## Written instruction 1:
The text below, on configuring a vector store with LangchainJS, includes a code sample. List every name that this code sample declares with the keyword const, let, or type.

## Provided text:

I used drizzle as my Object Relational Mapper for TypeScript, but you can choose otherwise.

Configuring the Vector Store for interfacing with LangchainJS

Now, we can configure our vector store, courtesy of LangchainJS. They provide a PgVectorStore class to abstract out the interactions with their Langchain ‘chains’ in the retrieval of vectors.

Likewise, we initialise this as a singleton to minimise application load:

// vectorStore.ts

import HuggingFaceEmbeddingSingleton from './embeddings/huggingfaceEmbeddings';

const getVectorStore = () =>
  class VectorStoreSingleton {
    static instance: PGVectorStore | null = null;
    static async getInstance() {
      if (this.instance === null) {
        const embeddings = await HuggingFaceEmbeddingSingleton.getInstance();
        this.instance = await PGVectorStore.initialize(embeddings, PgVectorStoreConfig);
        // Initialise cleanup on initial
        process.on('beforeExit', () => {
          this.instance?.end();
          this.instance = null;
        });
      }
      return this.instance;
    }
  };

export type TVectorStore = ReturnType<typeof getVectorStore>;

let VectorStore: TVectorStore;

if (process.env.NODE_ENV !== 'production') {
  if (!global.VectorStoreSingleton) {
    global.VectorStoreSingleton = getVectorStore();
  }
  VectorStore = global.VectorStoreSingleton;
} else {
  VectorStore = getVectorStore();
}

3. Embedding Documents

Now, we can use Langchain within our application to chunk and embed our source documents.

## Written instruction 2:
Count the lines of the records below that contain the string "agent". Case counts. Give only the number.

## Data provided:
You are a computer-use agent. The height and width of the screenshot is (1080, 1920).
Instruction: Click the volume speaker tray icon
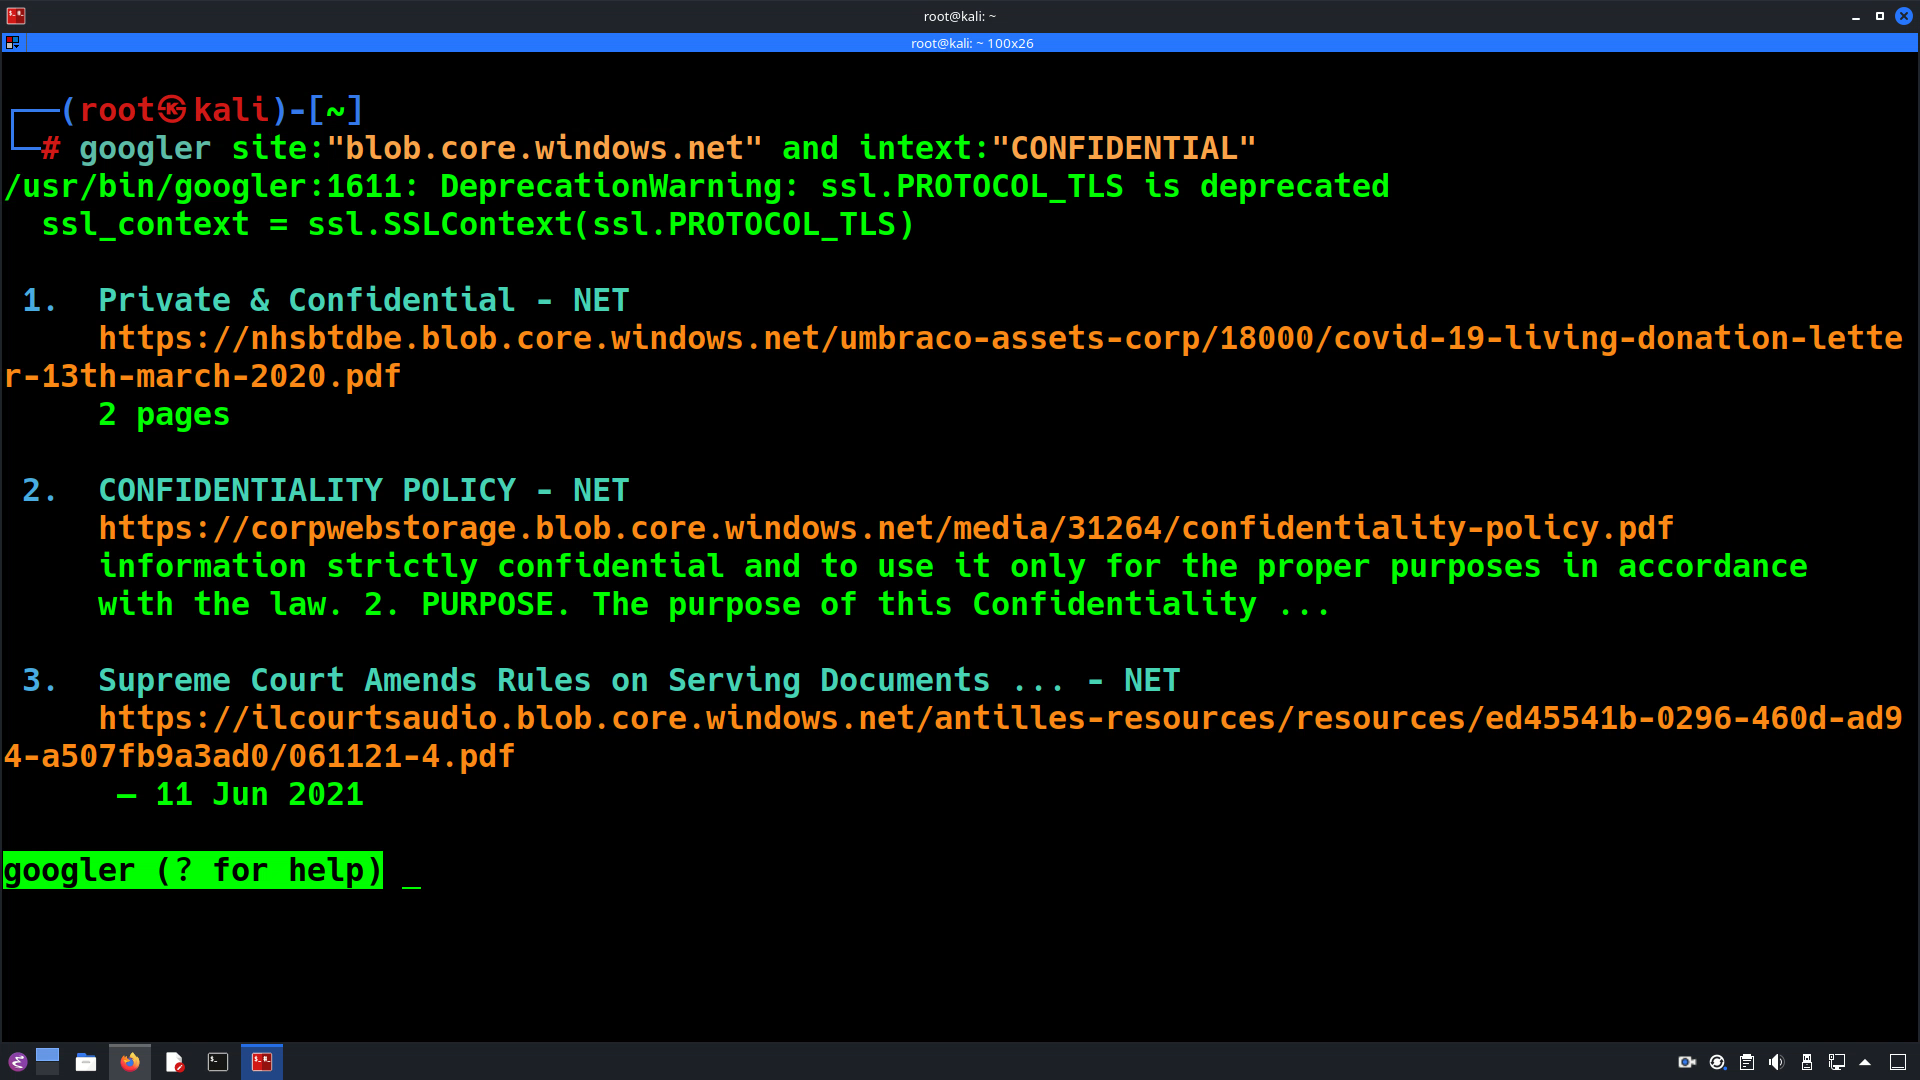point(1776,1062)
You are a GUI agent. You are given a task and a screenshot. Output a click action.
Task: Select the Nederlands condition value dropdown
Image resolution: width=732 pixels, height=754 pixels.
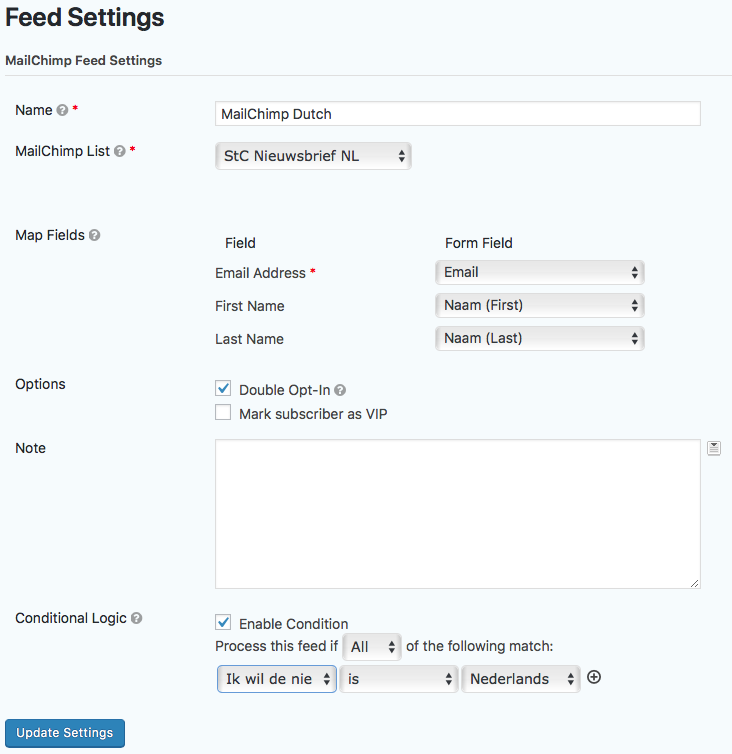tap(520, 679)
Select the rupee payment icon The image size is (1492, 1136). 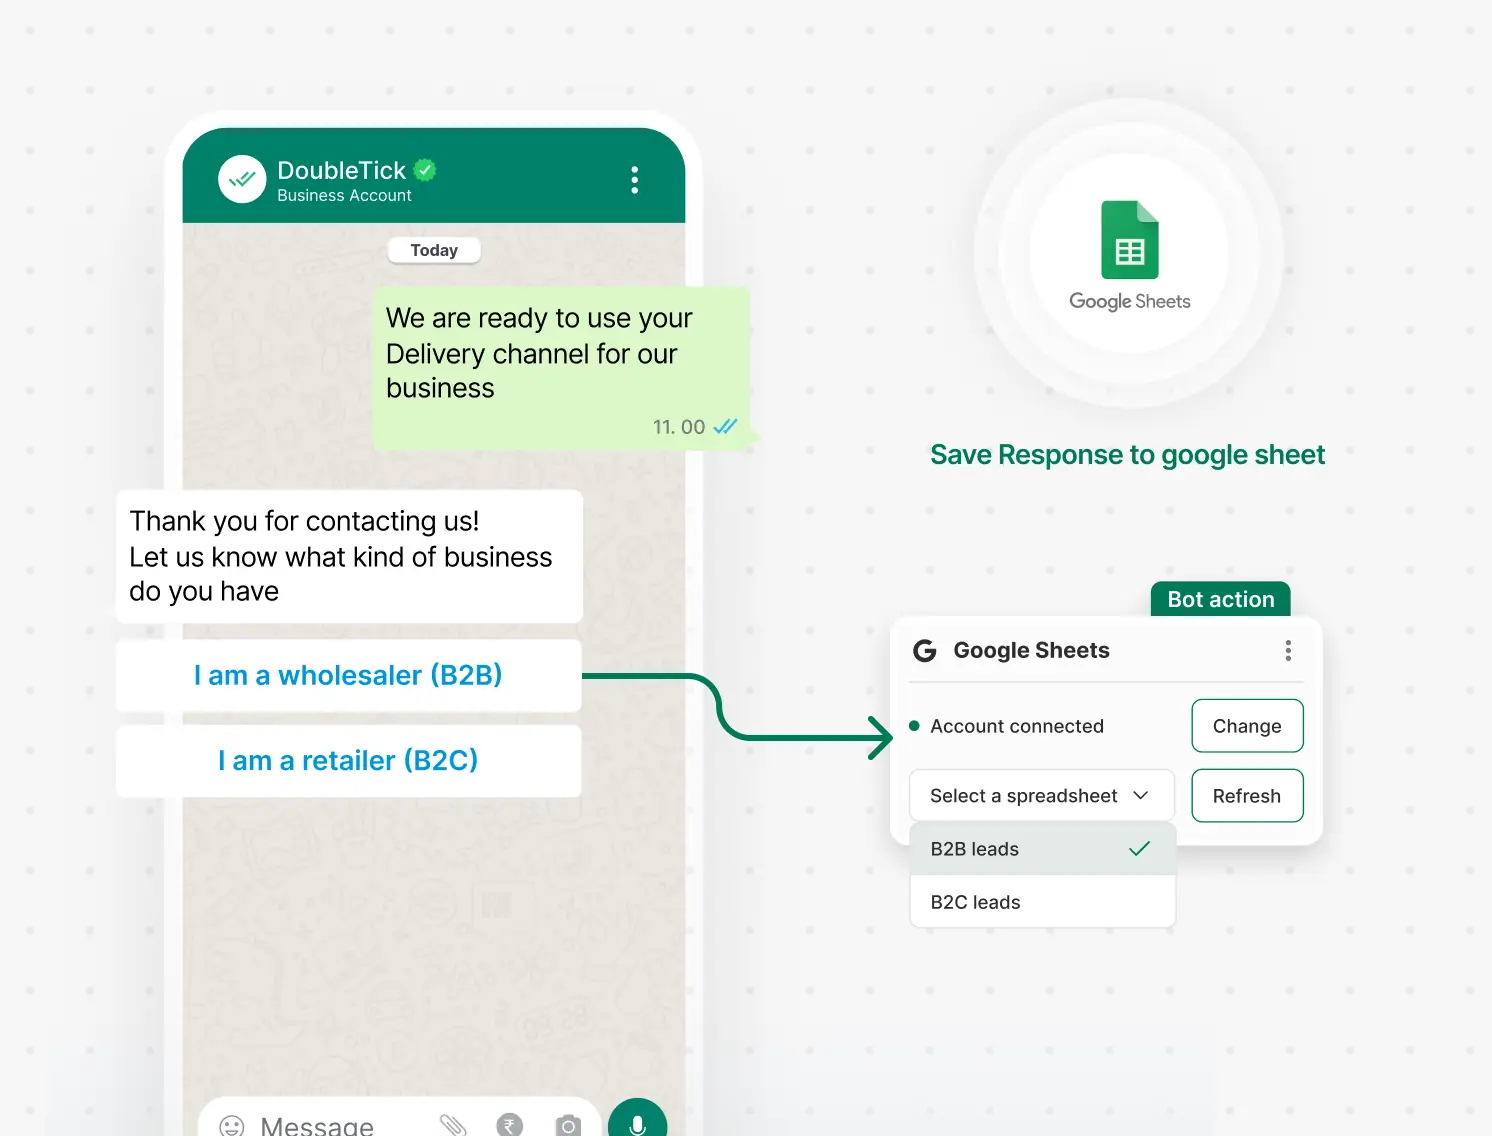[510, 1124]
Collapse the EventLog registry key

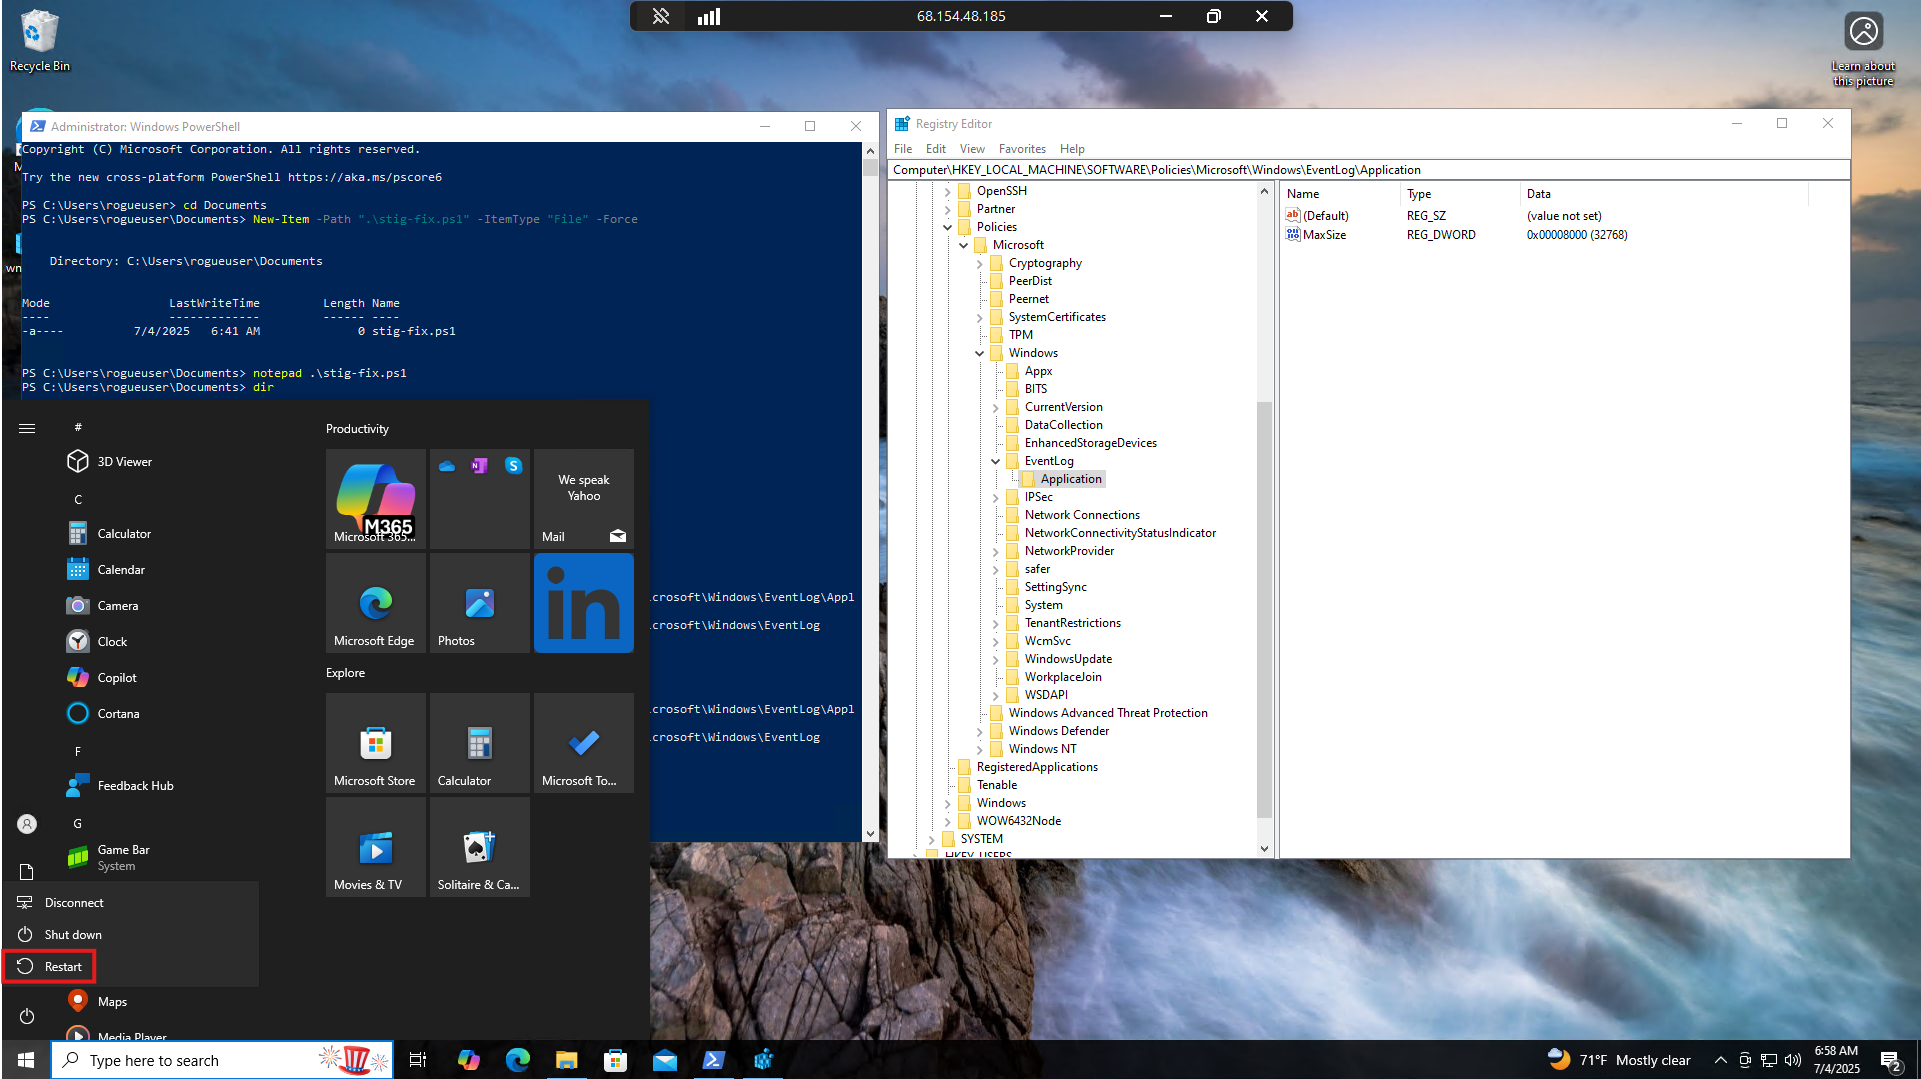click(x=995, y=461)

## Task solution 1:
getVectorStore, embeddings, TVectorStore, VectorStore

## Task solution 2:
2